PRUÉBALO: Imprime sin cambios el fragmento de la reseña de El enigma de Dios que empieza en las palabras que contienen "El autor es" y termina después de "o Richard Dawkins.".

TEXTO PARA ANALIZAR:
-*-

18 de septiembre de 2025 - 12min.
Pedro García Cuartango (Miranda de Ebro, 1955). Periodista y escritor. Trabajó en Cinco días, El Sol y Diario 16. Fue director de El Mundo y actualmente es columnista de ABC. Autor de Elogio de la quietud, Anatomía de la traición, Iluminaciones y España mágica.
Avance
El enigma de Dios es un recorrido por la historia del pensamiento para hallar respuestas a dos preguntas fundamentales: ¿existe Dios? y, si es así, ¿cómo es que permite el sufrimiento? El ensayo ofrece una panoplia de argumentos de grandes filósofos (desde Platón y Aristóteles hasta Heidegger, pasando por Tomás de Aquino, Kant, Sartre o Kierkegaard); de científicos (Darwin, Stephen Hawking, etc.) y de escritores y artistas (Dostoievski, Thomas Mann, Paul Auster, Edvard Munch, Carl T. Dreyer, etc.). Pero El engima de Dios también es una autobiografía espiritual porque, como advierte el autor en la primera página, «escribir de Dios es mirarse al espejo». La indagación de los grandes pensadores se entrecruza con las reflexiones y el itinerario vital de quien ha llegado «como un barco a puerto después de la tormenta, a un agnosticismo poco militante».
El autor es muy honesto con los lectores: «Este libro no pretende responder a ninguna pregunta ni transmitir ninguna certeza. Simplemente deseo plasmar en sus páginas mi perplejidad».
No le acaban de llenar las explicaciones científicas sobre la existencia de un Ser Supremo, como las que exponen Bolloré y Bonnassies en Dios, la ciencia, las pruebas; ni las cinco vías de santo Tomás; ni la noción del Relojero Universal de Leibniz. Pero tampoco le convencen las tesis de ateos como Hawking o Richard Dawkins.

-*-

EXTRACTO DE DATOS:
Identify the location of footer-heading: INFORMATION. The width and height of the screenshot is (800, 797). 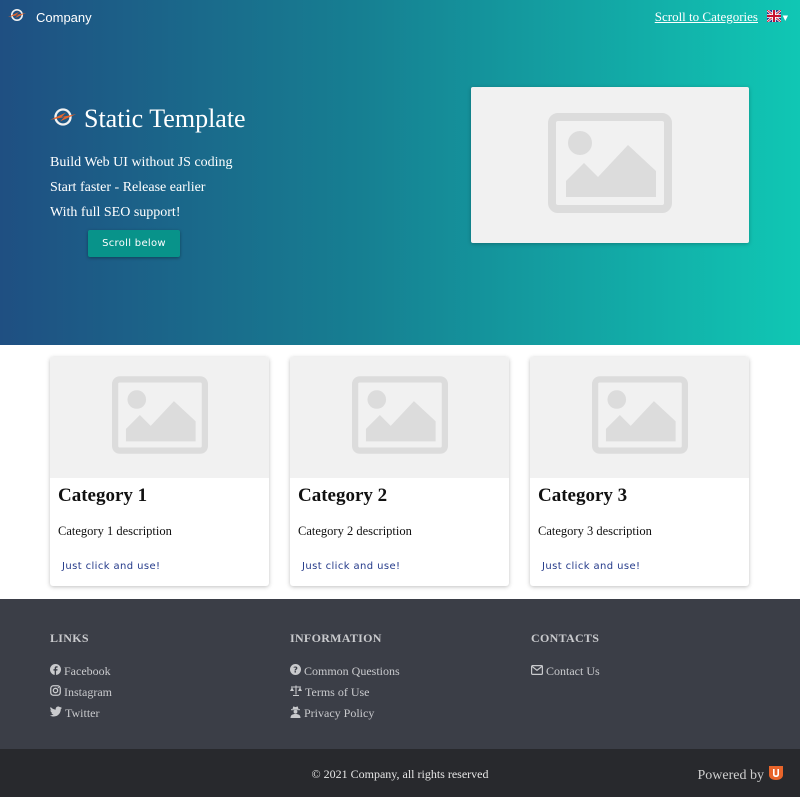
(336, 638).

-*-

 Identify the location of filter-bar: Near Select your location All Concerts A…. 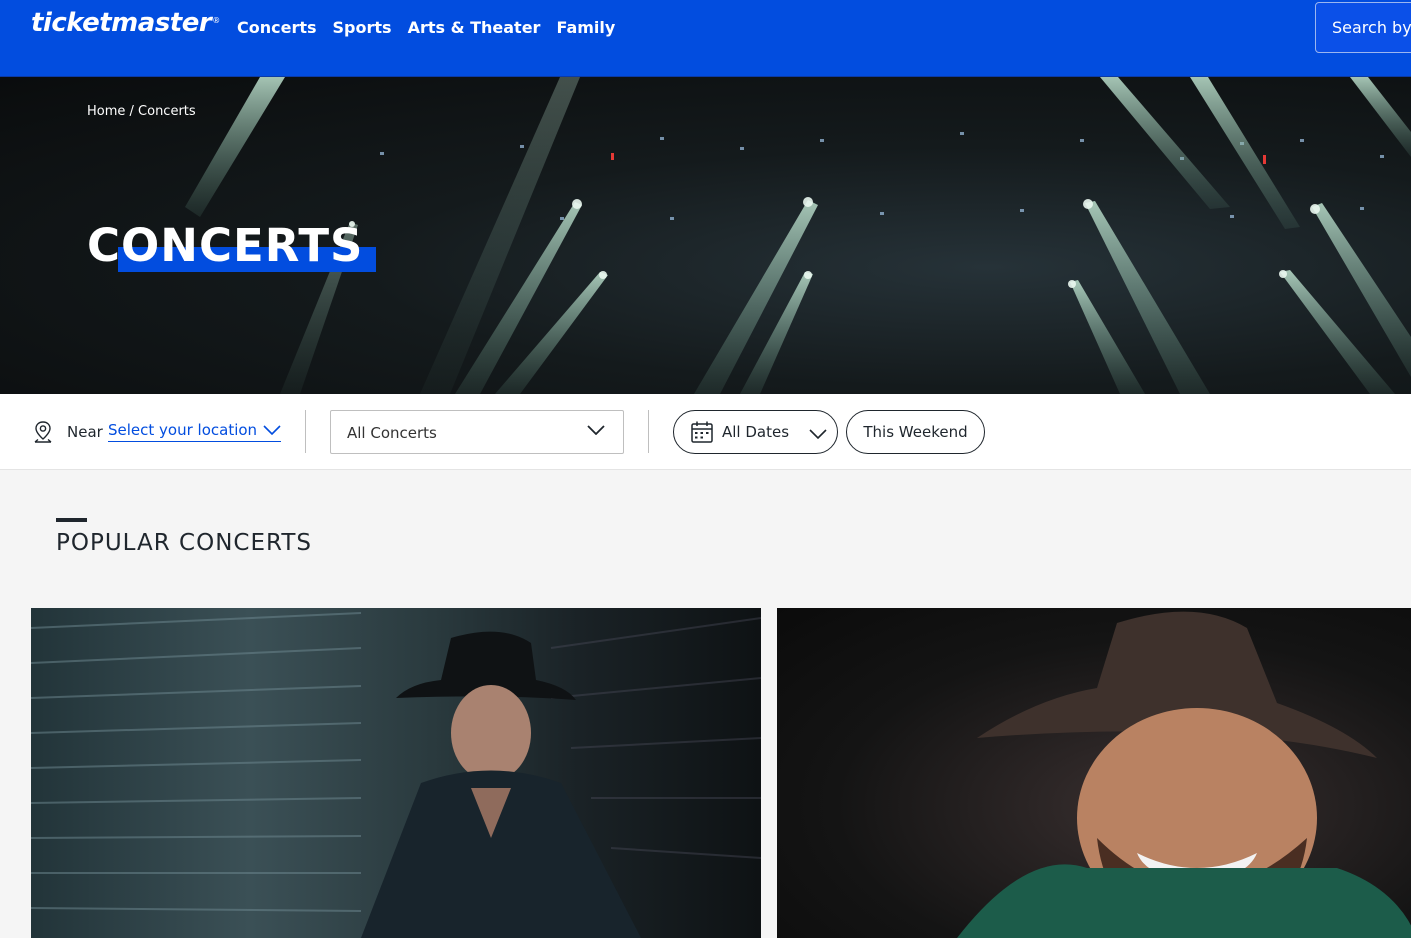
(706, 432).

-*-

LA RESPUESTA:
El autor es muy honesto con los lectores: «Este libro no pretende responder a ninguna pregunta ni transmitir ninguna certeza. Simplemente deseo plasmar en sus páginas mi perplejidad».
No le acaban de llenar las explicaciones científicas sobre la existencia de un Ser Supremo, como las que exponen Bolloré y Bonnassies en Dios, la ciencia, las pruebas; ni las cinco vías de santo Tomás; ni la noción del Relojero Universal de Leibniz. Pero tampoco le convencen las tesis de ateos como Hawking o Richard Dawkins.